EXTRACT:

When he returned to Hollywood, he had few offers of employment, and began writing to supplement his income. He gained supporting roles in the movies So Well Remembered (1947) and The Amazing Mr. X (1948) and the lead in Behind Locked Doors (1948). In 1950, he co-featured with Deborah Kerr and Stewart Granger in the very successful adventure movie King Solomon's Mines, filmed on location in the Kenya Colony and the Belgian Congo. While filming in Africa, Carlson wrote a series of articles for The Saturday Evening Post, collectively titled "Diary of a Hollywood Safari."

Despite the movie's success, Carlson remained a supporting actor: The Sound of Fury (1950), Valentino (1951), A Millionaire for Christy (1951), and The Blue Veil (1951). He was also featured in Whispering Smith Hits London (1952), Retreat, Hell! (1952), The Rose Bowl Story (1952), Eagles of the Fleet (1952), and Seminole (1953).

GIVEN RECORDS:
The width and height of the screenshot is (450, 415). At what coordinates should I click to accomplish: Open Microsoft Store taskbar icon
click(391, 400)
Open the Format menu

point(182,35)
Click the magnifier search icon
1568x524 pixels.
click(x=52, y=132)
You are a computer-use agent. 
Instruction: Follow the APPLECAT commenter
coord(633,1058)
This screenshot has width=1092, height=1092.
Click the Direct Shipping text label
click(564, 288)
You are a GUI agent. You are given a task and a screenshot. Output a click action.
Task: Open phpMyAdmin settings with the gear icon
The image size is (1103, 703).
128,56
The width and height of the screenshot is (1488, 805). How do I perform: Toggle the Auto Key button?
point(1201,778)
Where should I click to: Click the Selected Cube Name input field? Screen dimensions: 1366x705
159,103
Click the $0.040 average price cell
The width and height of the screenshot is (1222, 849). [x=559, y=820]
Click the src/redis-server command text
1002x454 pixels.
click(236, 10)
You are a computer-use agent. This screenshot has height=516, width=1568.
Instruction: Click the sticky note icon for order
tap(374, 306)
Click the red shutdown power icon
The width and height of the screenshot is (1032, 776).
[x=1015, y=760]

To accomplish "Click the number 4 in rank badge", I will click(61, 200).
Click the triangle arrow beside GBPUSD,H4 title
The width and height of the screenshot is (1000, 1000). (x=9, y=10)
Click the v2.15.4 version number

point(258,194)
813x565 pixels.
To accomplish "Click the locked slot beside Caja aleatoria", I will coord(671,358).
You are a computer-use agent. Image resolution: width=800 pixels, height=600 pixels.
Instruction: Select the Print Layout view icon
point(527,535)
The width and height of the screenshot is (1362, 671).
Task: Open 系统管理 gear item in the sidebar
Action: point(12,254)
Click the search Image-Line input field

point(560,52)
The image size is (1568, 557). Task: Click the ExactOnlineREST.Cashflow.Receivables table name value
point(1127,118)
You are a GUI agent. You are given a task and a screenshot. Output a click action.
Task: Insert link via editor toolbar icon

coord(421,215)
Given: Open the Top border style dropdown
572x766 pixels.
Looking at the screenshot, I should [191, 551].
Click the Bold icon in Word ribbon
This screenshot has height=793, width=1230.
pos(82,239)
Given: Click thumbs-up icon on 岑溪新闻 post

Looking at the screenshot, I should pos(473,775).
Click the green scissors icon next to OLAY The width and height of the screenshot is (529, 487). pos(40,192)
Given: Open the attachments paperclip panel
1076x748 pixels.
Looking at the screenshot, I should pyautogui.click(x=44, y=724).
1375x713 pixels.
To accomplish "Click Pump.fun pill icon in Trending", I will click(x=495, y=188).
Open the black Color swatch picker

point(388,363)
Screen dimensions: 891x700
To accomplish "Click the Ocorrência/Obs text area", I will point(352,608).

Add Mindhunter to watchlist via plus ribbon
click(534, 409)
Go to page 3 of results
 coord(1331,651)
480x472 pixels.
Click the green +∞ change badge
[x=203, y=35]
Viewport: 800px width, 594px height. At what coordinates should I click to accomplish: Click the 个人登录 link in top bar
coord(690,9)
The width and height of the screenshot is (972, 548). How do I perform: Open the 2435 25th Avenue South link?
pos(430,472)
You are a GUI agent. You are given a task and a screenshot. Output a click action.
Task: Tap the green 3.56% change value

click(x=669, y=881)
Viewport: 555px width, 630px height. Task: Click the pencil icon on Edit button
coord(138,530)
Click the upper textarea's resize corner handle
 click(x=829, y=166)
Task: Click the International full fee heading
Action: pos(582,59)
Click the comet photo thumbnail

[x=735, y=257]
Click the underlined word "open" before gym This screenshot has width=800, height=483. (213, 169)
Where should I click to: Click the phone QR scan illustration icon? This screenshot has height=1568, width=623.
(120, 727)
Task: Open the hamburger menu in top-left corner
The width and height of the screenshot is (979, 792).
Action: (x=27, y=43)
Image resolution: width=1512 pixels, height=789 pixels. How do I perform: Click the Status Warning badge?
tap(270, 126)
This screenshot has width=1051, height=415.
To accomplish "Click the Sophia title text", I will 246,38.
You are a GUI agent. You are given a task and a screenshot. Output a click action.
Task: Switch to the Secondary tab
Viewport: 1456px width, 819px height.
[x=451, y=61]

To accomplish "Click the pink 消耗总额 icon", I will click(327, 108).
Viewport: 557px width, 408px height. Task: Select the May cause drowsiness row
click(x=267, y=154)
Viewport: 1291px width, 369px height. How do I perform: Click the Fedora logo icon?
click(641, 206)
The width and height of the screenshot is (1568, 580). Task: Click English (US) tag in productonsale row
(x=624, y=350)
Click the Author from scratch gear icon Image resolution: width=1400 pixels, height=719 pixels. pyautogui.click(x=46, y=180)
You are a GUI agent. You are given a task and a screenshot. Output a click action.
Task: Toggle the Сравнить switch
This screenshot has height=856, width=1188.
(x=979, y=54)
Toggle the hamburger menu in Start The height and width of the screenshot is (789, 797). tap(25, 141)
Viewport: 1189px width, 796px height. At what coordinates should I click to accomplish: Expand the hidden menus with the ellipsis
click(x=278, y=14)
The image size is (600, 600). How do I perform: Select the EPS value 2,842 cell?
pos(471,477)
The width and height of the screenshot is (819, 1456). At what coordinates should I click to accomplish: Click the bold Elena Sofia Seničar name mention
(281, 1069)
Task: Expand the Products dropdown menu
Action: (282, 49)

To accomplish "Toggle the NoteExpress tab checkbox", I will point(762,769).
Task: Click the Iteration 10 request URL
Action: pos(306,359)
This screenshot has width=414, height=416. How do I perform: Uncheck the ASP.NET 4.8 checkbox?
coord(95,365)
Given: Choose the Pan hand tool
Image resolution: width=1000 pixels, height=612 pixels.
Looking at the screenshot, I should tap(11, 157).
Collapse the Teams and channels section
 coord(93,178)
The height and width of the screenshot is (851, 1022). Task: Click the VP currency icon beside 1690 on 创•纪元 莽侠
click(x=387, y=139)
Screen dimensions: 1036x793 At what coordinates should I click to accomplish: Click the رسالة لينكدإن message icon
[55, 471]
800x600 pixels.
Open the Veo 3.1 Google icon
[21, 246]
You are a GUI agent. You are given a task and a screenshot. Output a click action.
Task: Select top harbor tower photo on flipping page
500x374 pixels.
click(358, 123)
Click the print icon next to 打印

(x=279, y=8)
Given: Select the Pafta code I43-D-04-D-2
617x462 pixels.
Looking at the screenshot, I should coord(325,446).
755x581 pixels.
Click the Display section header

PROBLEMS TO WORK ON:
- 1) Answer these questions from the passage on Carlson's film career:
(a) Where was King Solomon's Mines filmed?
(b) What collective title did Carlson's Saturday Evening Post articles have?
(c) Which 1948 movie gave him the lead role?
- 2) Pick up the passage on Carlson's film career after its last sentence and continue it.
The rows come from a different source than the passage on Carlson's film career.

EXPECTED OUTPUTS:
- 1)
(a) On location in the Kenya Colony and the Belgian Congo.
(b) "Diary of a Hollywood Safari."
(c) Behind Locked Doors.

- 2)
On July 14, 1951, Carlson and then U.S. Senator Hubert Humphrey were the guests on the CBS live variety television show Faye Emerson's Wonderful Town, in which hostess Faye Emerson visited Minneapolis to accent the kinds of music popular in the city.

Carlson began to appear regularly on television shows such as The Ford Theatre Hour, Cameo Theatre, Lights Out, Celanese Theatre, Robert Montgomery Presents, Hollywood Opening Night, and The Ford Television Theatre. Carlson wrote episodes of Schlitz Playhouse and Kraft Theatre. From 1953 to 1956, he featured in the television series I Led 3 Lives.

===Science fiction===
Carlson played the lead in The Magnetic Monster (1953) which caused him to become popular in the newly re-emergent genres of science fiction and horror.

He followed it with leads in The Maze (1953), It Came from Outer Space (1953) with Barbara Rush, and Creature from the Black Lagoon (1954) with Julie Adams. He also had the male lead for All I Desire (1953). He also featured in the 1954 movie Riders to the Stars.

He starred in the educational science film The Strange Case of the Cosmic Rays, directed by Frank Capra for the acclaimed Bell Telephone Series in 1957.

Carlson remained active in television, appearing in General Electric Theatre, Matinee Theatre, Kraft Theatre, Lux Video Theatre, Climax!, Studio One in Hollywood, Schlitz Playhouse, and The Best of Broadway.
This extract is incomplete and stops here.